亥の子祭りは、88本の竹の力によって空中に大石を吊り上げるイノコインスタレーションという装置の創造によって新しい姿で生まれ変わりました。

「大イノコ祭り」は、亥の子祭りの精神を受け継ぎながらも、自然が持っている多様で神秘的な力とのしなやかな交流を、今を生きる私たちにふさわしいスタイルで甦らせる、古くて新しいお祭りです。

祭りのシンボル イノコインスタレーション"石動"(いするぎ) について

イノコインスタレーション“石動”

袋町公園に、長さ13mの孟宗竹88本を直径20mの円周上に立てます。

竹の先端に結びつけられたロープを中央に置かれた1.5tの大石に引っ張り結ぶことによって、 竹の張力が加わり、大石が空中に吊り上がります。

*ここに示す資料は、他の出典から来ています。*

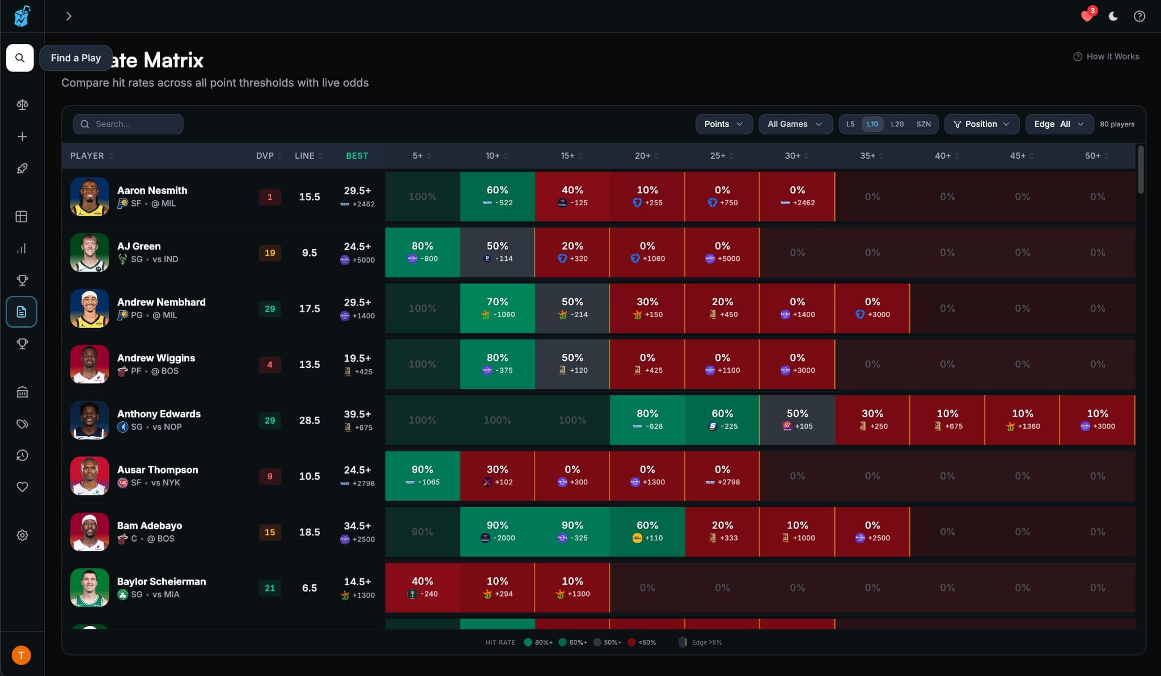Click the Find a Play button
1161x676 pixels.
click(x=75, y=57)
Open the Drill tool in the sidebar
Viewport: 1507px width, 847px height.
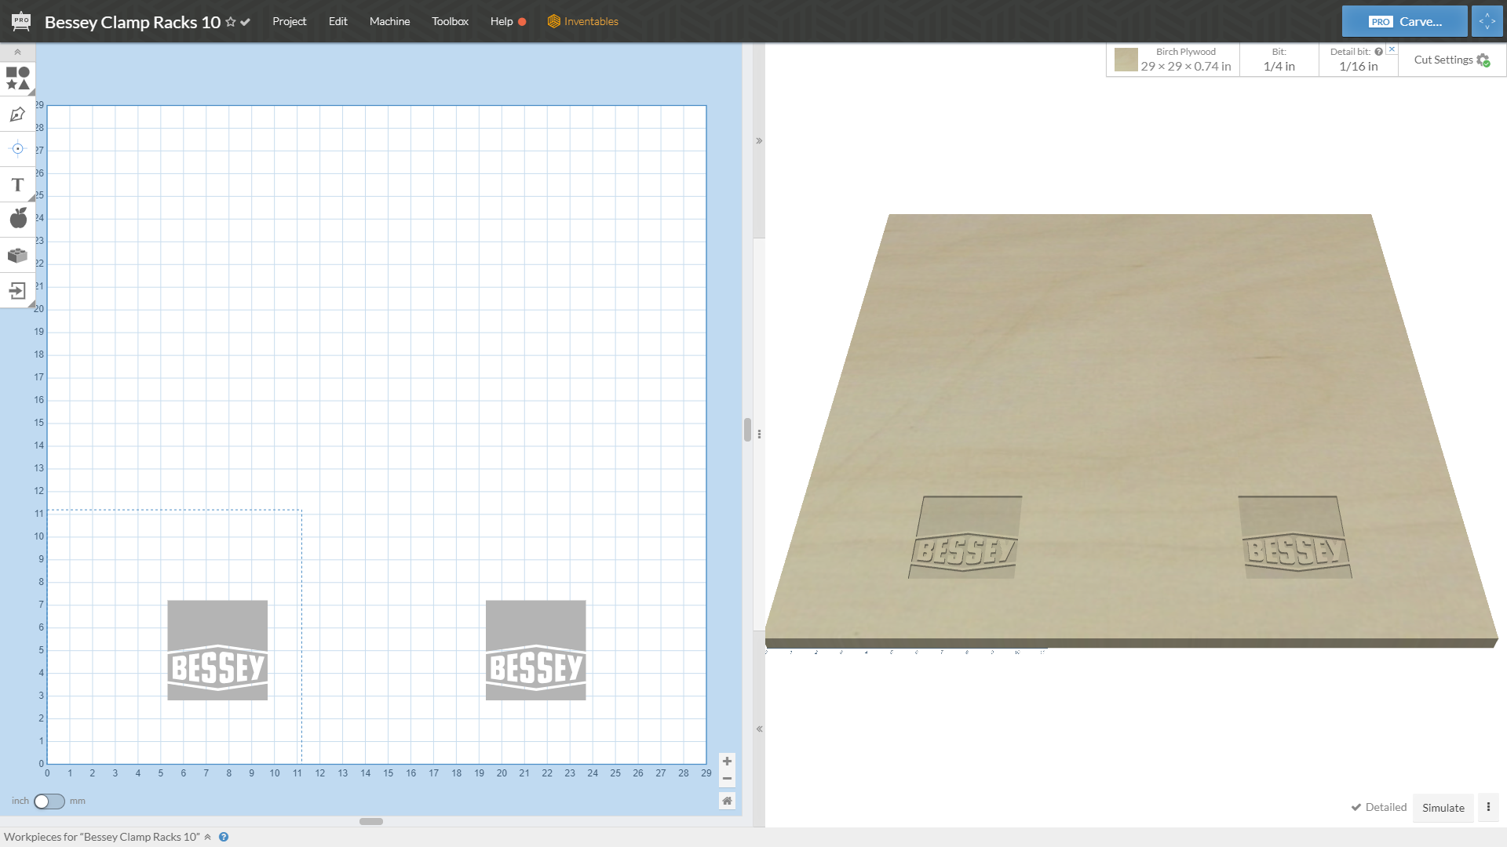(17, 149)
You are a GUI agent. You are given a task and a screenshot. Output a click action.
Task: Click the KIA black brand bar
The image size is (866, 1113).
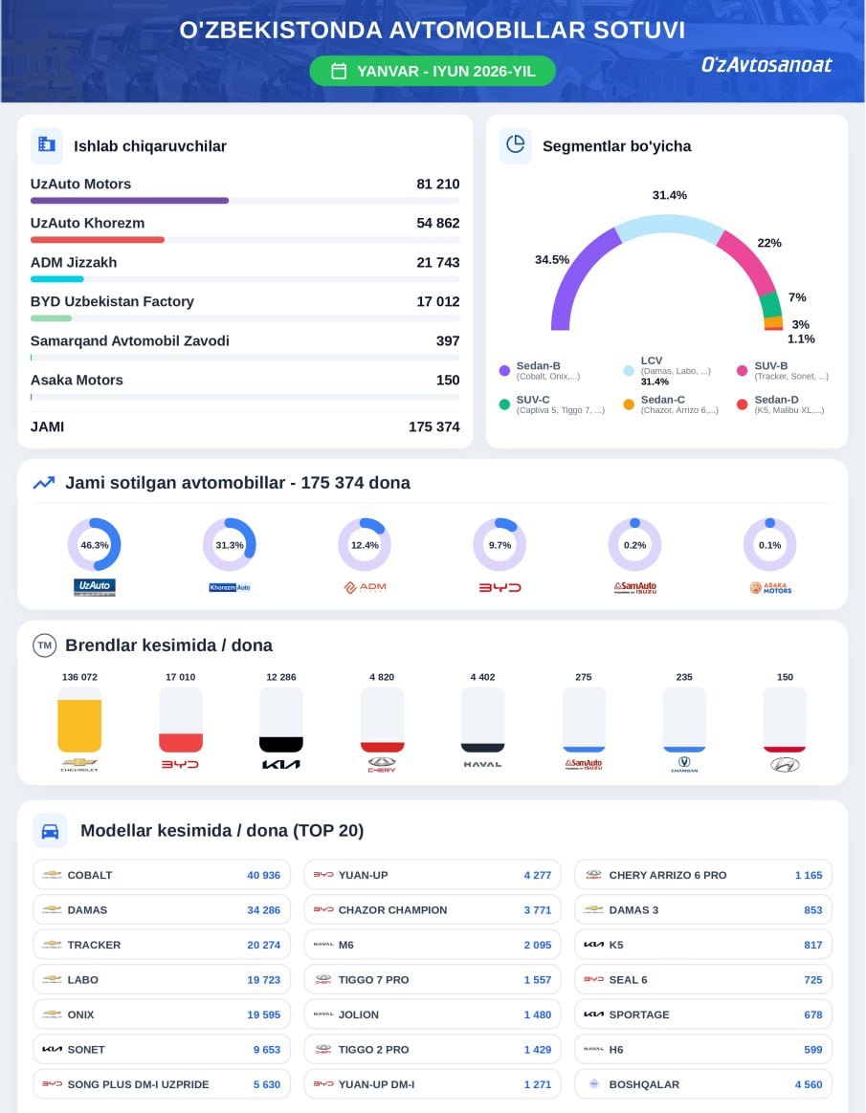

そして吊り上がった大石を「亥の子石」とみたてて「イノコ」を行います。

(装置考案者:石丸勝三)

イノコの由来

亥の子の様子

「亥の子」(いのこ)というのは、歴史の古〜いもんでなア、なんでも平安時代のはじめの頃からあったそうじゃ。もとは中国の言い伝えで、"無病のまじない"から始まったそうじゃが、時代が進むうちに秋の収穫の祝いや猪にあやかった 多産祈願の意味なぞが加わったそうなでェ〜。

ほじゃが、西日本、特に広島地方だけに残っとるには訳がある……。

この広島には江戸時代(1669年、1754年、1758年)に大火が3回もあったんじゃ。それで亥の子にこたつを出す習慣もあったことから、"火の用心" 今で言えば "防火キャンペーン" じゃな、 それを町ぐるみでやりだして、 年中行事として他の地域より定着してきたんじゃそうな……。

そもそも「亥の子大明神」は 「スサノオノオオカミ」と「ホノカグヅチノオオカミ」「コウジンノオオカミ」の3つの神様の総称でな、どれも荒ぶる神様たちじゃ。

子供たちが縄を付けた石で、唄いながら(これは一種の呪文じゃそうな)地面をついて家々を回るのは、その荒ぶる神様たちを地中に封じ込めるというよりは、荒れんようになだめて静かにしてもらうんじゃ。

"餅をつく"の"つく"は"清める"ゆう意味もあるそうじゃからのオ。昔は「亥の子」に使う石は、 それぞれの町や村の籠り屋で、 少年たちだけでおハライしたものを使こうたんじゃ。その籠り屋が自分の土地への共同体意識の象徴で、 通過儀礼でもあった……いうわけじゃのオ〜。